- Born: 10 February 1939 (age 87) Kerala, India
- Occupation: Endocrinologist
- Known for: Endocrinology
- Awards: Padma Shri Dr. B. C. Roy Award Ranbaxy International Award ESI Lifetime Achievement Award Andhra Pradesh Diabetes Association Medal SGPGIMS FESTA Award INSA Shree Dhanwantari Prize

= Narayana Panicker Kochupillai =

Indian clinical endocrinologist

Narayana Panicker Kochupillai, popularly known as N. P. Kochupillai, is an Indian clinical endocrinologist, Professor Emeritus of the National Academy of Medical Sciences and a former head of the department of Endocrinology and Metabolism at the All India Institute of Medical Sciences, New Delhi, known to have contributed to the understanding of endemically prevalent endocrine and metabolic disorders. A winner of 2002 Dr. B. C. Roy Award, he was honoured by the Government of India in 2003 with Padma Shri, the fourth highest Indian civilian award.

==Biography==
Narayana Panicker Kochupillai was born in the South Indian state of Kerala on 10 February 1939. He graduated in science (BSc) from the University of Kerala and secured his graduate (MBBS) and masters (MD) medical degrees from the All India Institute of Medical Sciences (AIIMS), New Delhi. His advanced residency on Immunoassay technology was completed at Icahn School of Medicine at Mount Sinai, New York under Dr. Rosalyn S. Yalow. His career started at AIIMS as a member of faculty and as a consultant endocrinologist where he rose to become the head of the department of endocrinology and metabolism. An Emeritus Professor of the National Academy of Medical Sciences (NAMS), Kochupillai is a former president of the Endocrine Society of India and is the Director of Medical Research at M. S. Ramaiah Medical College, Bengaluru.

Kochupillai is reported to have over 35 years of research and teaching experience. He is considered by many as a tertiary care specialist and his researches on internal medicine and clinical endocrinology are known to have assisted the medical fraternity to have a better understanding of the endemically prevalent endocrine and metabolic disorders. His researches have been documented by way of over 145 medical research papers published in peer reviewed journals and he has mentored many masters and doctoral students in their studies. He has also conducted several medical conferences and has delivered keynote addresses.

> Given entries
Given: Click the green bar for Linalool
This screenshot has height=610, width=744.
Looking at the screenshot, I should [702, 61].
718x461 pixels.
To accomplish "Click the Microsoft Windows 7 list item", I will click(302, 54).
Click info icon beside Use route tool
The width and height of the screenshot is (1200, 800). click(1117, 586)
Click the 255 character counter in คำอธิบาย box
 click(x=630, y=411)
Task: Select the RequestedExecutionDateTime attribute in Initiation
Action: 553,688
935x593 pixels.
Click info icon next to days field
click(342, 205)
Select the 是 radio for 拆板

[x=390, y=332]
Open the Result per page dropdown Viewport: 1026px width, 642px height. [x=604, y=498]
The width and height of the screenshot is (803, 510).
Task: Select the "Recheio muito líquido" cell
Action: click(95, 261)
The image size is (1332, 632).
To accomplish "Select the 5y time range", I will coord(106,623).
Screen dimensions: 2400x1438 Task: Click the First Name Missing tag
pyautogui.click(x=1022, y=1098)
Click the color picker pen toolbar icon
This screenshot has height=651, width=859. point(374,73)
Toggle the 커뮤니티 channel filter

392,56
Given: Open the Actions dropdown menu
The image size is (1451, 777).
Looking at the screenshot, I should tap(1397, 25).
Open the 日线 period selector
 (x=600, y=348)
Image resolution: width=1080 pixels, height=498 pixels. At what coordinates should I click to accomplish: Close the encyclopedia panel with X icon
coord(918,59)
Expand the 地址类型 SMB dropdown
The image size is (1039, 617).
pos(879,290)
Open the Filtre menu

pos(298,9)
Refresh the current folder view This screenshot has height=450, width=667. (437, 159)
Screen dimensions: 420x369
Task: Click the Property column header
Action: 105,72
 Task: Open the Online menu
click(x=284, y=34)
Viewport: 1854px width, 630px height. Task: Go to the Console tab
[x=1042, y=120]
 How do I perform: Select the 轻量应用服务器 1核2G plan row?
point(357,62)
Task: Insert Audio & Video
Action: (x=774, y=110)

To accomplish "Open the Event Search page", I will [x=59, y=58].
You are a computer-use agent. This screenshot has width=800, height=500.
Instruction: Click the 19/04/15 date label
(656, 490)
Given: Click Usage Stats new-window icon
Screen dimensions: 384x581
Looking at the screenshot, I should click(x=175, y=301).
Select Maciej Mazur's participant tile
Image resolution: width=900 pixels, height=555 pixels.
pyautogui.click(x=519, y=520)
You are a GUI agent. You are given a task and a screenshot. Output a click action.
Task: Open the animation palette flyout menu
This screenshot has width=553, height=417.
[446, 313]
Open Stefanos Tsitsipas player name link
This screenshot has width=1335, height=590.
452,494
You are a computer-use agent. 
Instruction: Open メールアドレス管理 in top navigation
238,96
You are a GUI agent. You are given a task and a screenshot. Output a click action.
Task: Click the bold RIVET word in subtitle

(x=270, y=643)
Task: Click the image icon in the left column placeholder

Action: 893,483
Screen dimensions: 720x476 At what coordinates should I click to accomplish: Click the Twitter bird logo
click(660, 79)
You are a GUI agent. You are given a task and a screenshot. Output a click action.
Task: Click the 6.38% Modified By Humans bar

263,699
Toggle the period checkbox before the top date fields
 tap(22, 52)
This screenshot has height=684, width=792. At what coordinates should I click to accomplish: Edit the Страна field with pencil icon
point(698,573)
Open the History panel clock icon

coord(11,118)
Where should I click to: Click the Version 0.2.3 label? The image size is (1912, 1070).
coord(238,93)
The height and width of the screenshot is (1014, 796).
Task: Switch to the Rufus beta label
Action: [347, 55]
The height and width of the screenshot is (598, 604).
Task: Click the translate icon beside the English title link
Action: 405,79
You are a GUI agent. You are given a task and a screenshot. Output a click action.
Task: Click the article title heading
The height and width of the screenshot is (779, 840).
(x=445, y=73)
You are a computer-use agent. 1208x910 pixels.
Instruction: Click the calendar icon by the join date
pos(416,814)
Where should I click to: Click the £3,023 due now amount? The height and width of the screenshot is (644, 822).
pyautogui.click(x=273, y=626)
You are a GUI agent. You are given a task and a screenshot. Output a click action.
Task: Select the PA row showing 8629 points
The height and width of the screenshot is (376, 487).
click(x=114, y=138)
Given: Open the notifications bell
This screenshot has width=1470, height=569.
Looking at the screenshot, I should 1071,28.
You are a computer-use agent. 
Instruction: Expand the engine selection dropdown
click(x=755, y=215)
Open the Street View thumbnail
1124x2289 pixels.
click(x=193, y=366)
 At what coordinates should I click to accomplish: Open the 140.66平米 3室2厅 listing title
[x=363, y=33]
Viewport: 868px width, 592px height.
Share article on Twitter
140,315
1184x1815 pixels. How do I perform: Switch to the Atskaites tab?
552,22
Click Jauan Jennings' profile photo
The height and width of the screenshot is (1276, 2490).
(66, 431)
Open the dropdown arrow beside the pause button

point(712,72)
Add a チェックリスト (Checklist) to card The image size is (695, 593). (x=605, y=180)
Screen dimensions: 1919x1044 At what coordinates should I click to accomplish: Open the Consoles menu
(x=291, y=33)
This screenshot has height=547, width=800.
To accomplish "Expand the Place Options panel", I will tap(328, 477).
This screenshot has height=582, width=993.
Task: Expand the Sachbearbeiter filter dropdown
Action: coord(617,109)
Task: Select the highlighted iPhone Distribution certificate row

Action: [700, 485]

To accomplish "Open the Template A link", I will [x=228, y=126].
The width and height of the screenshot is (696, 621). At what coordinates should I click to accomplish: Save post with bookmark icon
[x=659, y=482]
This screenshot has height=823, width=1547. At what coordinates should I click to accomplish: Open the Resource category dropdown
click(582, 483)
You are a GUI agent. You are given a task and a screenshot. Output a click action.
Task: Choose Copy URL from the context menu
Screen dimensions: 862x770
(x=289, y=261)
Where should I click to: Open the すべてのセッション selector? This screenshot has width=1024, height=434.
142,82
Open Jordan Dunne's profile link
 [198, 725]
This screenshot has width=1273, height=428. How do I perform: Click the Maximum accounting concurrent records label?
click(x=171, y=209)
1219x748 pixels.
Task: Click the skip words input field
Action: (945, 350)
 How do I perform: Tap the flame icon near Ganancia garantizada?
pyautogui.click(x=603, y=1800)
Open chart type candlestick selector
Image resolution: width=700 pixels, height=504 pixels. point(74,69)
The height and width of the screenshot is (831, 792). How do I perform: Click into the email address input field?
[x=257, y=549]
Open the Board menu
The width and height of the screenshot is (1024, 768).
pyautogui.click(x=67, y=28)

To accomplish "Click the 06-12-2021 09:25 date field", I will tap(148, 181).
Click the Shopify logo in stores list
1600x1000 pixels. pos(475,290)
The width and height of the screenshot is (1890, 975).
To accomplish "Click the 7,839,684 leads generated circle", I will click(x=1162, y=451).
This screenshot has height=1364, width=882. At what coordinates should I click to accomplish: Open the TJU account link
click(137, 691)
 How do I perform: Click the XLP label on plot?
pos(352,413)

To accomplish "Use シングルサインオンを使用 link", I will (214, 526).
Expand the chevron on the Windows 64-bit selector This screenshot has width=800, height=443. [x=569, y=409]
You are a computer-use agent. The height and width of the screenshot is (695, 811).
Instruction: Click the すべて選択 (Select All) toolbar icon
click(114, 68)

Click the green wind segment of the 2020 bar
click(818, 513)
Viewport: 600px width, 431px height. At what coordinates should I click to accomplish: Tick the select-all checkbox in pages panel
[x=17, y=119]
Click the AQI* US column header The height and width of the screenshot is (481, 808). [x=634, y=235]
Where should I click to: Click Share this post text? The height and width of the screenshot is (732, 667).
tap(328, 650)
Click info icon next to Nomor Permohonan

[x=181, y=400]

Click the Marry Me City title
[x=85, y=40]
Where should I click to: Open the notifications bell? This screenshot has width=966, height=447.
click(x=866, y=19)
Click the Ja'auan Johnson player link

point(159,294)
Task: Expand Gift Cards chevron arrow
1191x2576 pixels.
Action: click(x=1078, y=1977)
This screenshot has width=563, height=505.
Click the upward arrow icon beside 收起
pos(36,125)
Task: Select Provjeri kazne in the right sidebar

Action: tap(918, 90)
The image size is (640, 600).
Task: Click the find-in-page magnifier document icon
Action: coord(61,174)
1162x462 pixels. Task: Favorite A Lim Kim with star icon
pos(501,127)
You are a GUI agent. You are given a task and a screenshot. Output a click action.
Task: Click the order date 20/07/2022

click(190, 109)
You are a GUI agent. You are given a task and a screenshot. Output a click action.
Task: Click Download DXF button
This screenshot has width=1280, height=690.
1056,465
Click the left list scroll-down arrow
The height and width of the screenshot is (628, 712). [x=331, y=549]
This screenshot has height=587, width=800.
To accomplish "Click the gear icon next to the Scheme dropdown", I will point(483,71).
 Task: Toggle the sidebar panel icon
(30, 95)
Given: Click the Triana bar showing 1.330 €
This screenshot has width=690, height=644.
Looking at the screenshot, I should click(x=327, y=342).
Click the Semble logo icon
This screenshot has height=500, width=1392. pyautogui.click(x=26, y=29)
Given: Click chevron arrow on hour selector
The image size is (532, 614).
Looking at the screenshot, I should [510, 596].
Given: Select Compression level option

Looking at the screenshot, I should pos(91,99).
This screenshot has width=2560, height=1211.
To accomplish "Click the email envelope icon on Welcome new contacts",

> Problem to work on
Condense the paragraph of the Kochupillai article beginning "Kochupillai is reported to have over 35 years" into a short bulleted list that keeps its main facts. The data are not needed here.

> Problem solution
- Over 35 years of research and teaching experience
- Regarded by many as a tertiary care specialist
- His research in internal medicine and clinical endocrinology helped the medical community better understand endemically prevalent endocrine and metabolic disorders
- Published more than 145 research papers in peer-reviewed journals
- Mentored many master's and doctoral students
- Conducted several medical conferences and delivered keynote addresses